What this task involves
Reproduce each line of the data exactly as it is.

Records supplied
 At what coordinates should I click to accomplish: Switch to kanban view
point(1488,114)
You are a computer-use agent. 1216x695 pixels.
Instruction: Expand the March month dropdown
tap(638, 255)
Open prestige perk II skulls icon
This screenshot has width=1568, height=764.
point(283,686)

Exercise result
 At what coordinates should I click to accomplish: Switch to kanban view
point(1488,114)
You are a computer-use agent. 1216x695 pixels.
Instruction: Expand the March month dropdown
tap(638, 255)
Open prestige perk II skulls icon
This screenshot has width=1568, height=764.
point(283,686)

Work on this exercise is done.